Work instructions.
**1)** In the passage about the virtual picnic, which organization has a website devoted to Picnic for the Planet?
**2)** Reproduce the part of the virtual picnic passage between "Needless to say, I" and "make a difference.", inclusive.

Document segment.
* start *
Needless to say, I don’t last long at picnics in the park or anywhere outdoors for that matter. Usually an annoying fly or buzzing bee will send me into a fit within 20 minutes and I’ll sit there contemplating my escape route or the idea of eating in my air conditioned vehicle.

Problem is, I am a big pan of picnic food. Hot dogs, potato salad, watermelon, and No Bake Cookies rank pretty high on my hierarchy of good eats, so I’ll usually suffer through it as long as I am armed with cold bottle of water and a fly swatter.

Then, a couple of friends came up with the idea of a virtual picnic. A Virtual Picnic for the Planet was totally doable because well, it doesn’t require me hanging outside! Plus, I think our planet is pretty rocking and I totally dig the idea of coming together to make a difference.

The Nature Conservancy has a website that is devoted to Picnic for the Planet. They have a Meet Up page which allows you to connect with people in your area to plan your Picnic for the Planet. They also describe 5 Easy Actions that are good for the Earth and help you to reduce your impact on the Earth.

Eat Smart

Be proactive, know where your food comes from and who it impacts.

Eat Local

Take advantage of your farmer’s market. Try to purchase food that is in season and locally grown.
* end *
Recorded data.
* start *
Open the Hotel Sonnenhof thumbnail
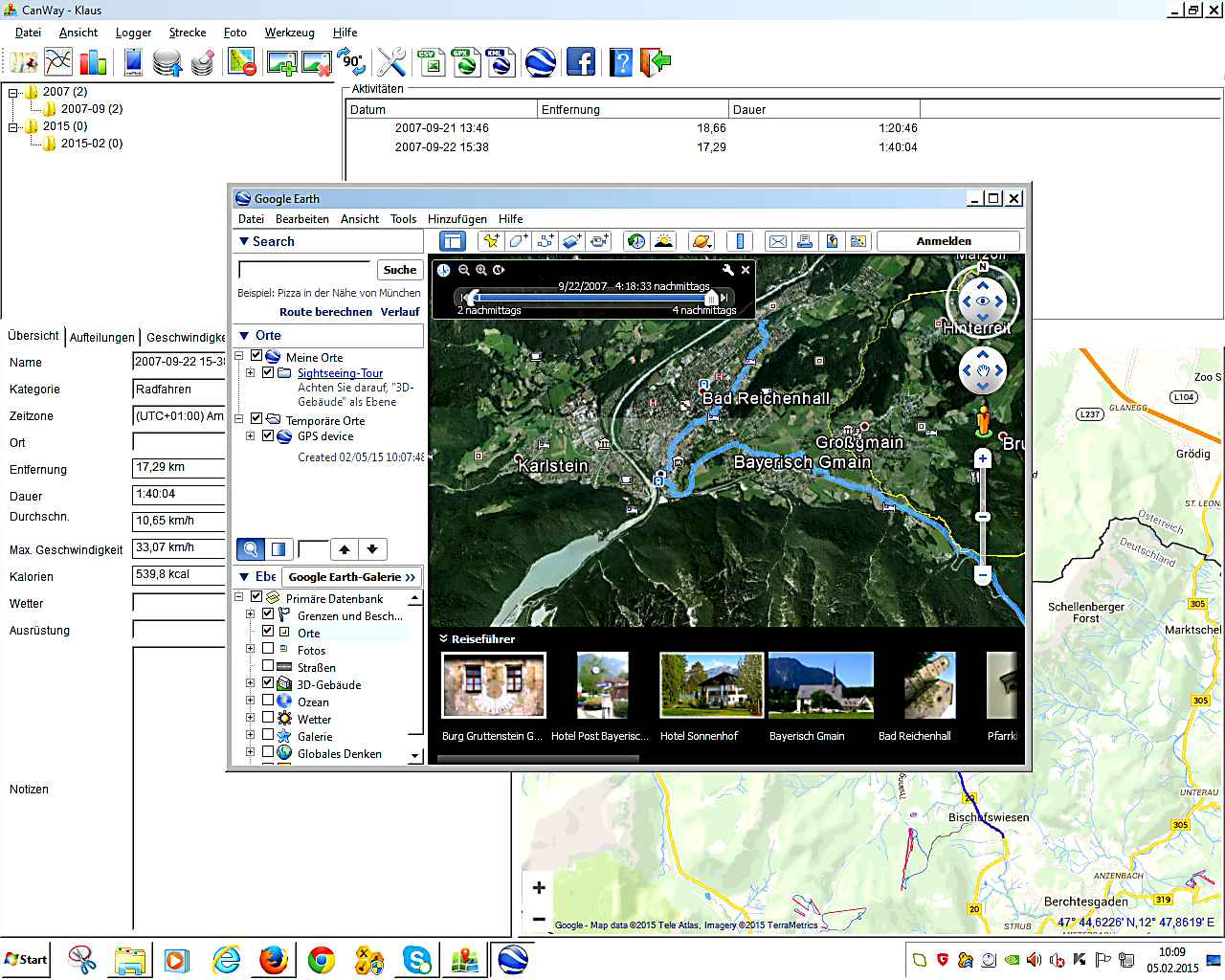 (711, 685)
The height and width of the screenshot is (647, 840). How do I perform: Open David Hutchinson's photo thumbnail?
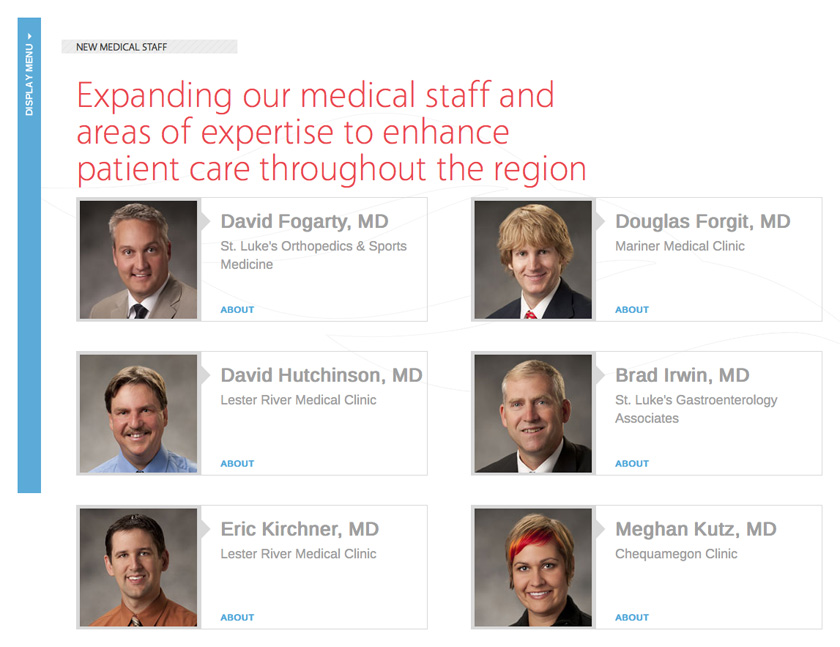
* end *
Correct answers.
**1)** The Nature Conservancy

**2)**
Needless to say, I don’t last long at picnics in the park or anywhere outdoors for that matter. Usually an annoying fly or buzzing bee will send me into a fit within 20 minutes and I’ll sit there contemplating my escape route or the idea of eating in my air conditioned vehicle.

Problem is, I am a big pan of picnic food. Hot dogs, potato salad, watermelon, and No Bake Cookies rank pretty high on my hierarchy of good eats, so I’ll usually suffer through it as long as I am armed with cold bottle of water and a fly swatter.

Then, a couple of friends came up with the idea of a virtual picnic. A Virtual Picnic for the Planet was totally doable because well, it doesn’t require me hanging outside! Plus, I think our planet is pretty rocking and I totally dig the idea of coming together to make a difference.